Haïti a déclaré son indépendance de la France en 1804. Premier pays d’Amérique latine à se libérer du joug colonial, Haïti est devenu la première République noire libre du monde, fondée par des esclaves affranchis. Mais elle a littéralement payé un lourd tribut pour la liberté : La France a exigé des compensations punitives massives, y compris pour la perte d’esclaves, et a imposé au pays des dettes énormes qu’il a fallu 122 ans pour rembourser. Cette situation a eu des effets dévastateurs sur le jeune État indépendant, provoquant une pauvreté et un sous-développement qui se font encore ressentir aujourd’hui.

Les États-Unis, dont l’économie reposait sur l’esclavage, ont refusé toute reconnaissance diplomatique pendant des décennies, cherchant à isoler Haïti sur le plan international. Ensuite en 1915, quand le président Vilbrun Guillaume Sam a été assassiné, les forces armées américaines ont commencé une occupation brutale qui a duré 19 ans. Cette occupation a été précédée par une prise de contrôle par les États-Unis de la Banque nationale d’Haïti. Pendant l’occupation, les responsables américains ont modifié la Constitution haïtienne afin de prendre le contrôle de sa Trésorerie et de sa douane, garantissant ainsi la sortie des ressources d’Haïti au lieu de leur contribution à son développement. Le déploiement armé a donné lieu à deux décennies de discrimination raciale et de répression.

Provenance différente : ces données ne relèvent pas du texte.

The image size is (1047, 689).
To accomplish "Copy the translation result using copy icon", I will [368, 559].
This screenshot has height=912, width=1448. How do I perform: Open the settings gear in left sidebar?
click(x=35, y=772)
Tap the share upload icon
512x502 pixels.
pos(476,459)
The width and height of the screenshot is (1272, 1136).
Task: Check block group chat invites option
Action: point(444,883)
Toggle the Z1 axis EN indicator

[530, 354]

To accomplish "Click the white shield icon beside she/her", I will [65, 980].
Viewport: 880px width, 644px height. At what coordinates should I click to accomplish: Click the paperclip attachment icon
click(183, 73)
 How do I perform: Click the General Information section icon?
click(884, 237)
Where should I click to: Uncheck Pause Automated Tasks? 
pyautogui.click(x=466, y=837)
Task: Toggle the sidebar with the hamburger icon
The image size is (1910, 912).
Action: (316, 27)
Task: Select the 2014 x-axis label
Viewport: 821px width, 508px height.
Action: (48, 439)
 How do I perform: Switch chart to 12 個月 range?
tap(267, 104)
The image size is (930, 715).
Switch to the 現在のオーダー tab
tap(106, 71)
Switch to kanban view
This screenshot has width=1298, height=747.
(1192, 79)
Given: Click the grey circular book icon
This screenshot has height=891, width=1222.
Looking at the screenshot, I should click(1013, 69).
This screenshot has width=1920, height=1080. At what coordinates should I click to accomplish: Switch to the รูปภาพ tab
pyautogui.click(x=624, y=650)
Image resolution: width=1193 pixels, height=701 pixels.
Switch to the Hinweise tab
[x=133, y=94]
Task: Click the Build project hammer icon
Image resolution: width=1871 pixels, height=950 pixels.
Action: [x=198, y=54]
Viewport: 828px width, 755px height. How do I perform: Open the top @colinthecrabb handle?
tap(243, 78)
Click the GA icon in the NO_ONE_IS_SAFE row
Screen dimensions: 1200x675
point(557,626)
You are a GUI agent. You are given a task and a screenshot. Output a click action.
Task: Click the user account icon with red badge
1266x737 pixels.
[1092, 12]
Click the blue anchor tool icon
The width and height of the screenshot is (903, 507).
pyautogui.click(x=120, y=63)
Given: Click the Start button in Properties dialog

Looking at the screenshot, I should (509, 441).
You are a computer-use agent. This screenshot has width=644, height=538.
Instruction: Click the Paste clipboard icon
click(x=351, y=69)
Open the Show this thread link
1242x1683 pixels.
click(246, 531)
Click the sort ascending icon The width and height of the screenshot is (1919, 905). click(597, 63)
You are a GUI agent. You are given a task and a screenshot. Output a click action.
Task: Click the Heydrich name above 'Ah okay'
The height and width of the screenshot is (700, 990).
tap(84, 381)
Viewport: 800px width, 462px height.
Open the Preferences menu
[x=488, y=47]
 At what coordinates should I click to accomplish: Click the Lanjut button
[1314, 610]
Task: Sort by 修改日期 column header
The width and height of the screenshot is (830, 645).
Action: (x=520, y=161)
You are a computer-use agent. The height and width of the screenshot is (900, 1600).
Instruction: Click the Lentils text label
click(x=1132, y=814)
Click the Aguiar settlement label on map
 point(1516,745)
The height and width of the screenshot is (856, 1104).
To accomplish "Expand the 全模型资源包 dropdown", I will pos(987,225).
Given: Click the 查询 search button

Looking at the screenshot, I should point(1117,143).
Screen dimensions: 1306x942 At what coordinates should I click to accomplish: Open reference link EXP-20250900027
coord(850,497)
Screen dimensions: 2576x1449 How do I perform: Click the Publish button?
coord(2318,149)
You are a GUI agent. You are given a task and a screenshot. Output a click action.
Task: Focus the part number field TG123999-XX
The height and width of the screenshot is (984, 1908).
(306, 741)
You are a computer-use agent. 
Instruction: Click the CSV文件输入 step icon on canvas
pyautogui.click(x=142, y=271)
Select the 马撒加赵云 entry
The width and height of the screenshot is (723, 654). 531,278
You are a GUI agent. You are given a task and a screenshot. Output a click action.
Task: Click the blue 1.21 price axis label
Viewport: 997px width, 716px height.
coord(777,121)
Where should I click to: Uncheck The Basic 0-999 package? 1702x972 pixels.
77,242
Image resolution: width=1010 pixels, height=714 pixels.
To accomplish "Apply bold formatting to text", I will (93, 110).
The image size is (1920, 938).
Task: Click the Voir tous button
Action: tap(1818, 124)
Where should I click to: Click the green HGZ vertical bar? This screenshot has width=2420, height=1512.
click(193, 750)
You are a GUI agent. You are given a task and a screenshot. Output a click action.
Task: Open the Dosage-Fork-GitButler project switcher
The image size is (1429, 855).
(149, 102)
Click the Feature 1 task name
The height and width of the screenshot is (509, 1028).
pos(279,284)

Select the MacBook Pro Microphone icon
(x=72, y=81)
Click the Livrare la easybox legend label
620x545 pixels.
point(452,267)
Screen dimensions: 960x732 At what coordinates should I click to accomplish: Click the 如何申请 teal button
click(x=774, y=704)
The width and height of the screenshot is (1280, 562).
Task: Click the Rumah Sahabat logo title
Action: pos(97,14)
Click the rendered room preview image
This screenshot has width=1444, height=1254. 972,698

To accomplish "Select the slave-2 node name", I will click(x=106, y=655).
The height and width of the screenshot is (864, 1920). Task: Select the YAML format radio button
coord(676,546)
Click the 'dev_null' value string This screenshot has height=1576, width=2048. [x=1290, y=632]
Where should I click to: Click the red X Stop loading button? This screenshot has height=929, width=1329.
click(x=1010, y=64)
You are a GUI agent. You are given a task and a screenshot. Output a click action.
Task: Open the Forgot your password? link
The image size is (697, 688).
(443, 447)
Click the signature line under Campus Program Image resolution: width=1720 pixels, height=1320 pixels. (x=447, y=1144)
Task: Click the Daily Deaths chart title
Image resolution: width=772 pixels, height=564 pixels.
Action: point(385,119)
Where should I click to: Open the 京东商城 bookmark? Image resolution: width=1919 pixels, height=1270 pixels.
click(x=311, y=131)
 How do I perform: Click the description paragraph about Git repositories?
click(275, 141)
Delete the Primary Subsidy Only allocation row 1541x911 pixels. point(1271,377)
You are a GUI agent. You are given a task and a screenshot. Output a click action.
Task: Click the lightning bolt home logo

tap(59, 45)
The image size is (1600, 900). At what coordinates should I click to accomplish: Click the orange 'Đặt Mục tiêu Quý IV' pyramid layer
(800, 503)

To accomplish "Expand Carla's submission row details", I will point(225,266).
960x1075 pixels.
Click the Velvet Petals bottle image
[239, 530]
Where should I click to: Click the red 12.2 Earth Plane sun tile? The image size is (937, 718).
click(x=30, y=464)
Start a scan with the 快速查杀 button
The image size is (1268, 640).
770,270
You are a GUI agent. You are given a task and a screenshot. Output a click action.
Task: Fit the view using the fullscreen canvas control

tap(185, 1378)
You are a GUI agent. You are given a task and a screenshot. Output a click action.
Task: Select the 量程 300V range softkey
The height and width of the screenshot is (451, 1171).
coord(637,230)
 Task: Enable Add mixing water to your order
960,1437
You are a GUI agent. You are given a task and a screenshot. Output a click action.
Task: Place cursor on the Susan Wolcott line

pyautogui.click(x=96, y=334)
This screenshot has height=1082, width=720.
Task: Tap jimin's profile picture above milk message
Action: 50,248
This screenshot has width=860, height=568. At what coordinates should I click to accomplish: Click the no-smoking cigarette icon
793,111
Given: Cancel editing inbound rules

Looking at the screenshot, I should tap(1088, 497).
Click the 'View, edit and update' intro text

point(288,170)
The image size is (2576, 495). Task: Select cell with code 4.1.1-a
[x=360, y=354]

Par la suite, les intérêts nationaux des Etats-Unis sont demeurés au centre de leurs relations entretenues avec Haïti. Le gouvernement despotique et corrompu de François « Papa Doc » Duvalier et de son fils Jean-Claude « Baby Doc » a été toléré par le gouvernement américain parce qu’Haïti se positionnait comme un rempart contre la propagation du communisme depuis Cuba.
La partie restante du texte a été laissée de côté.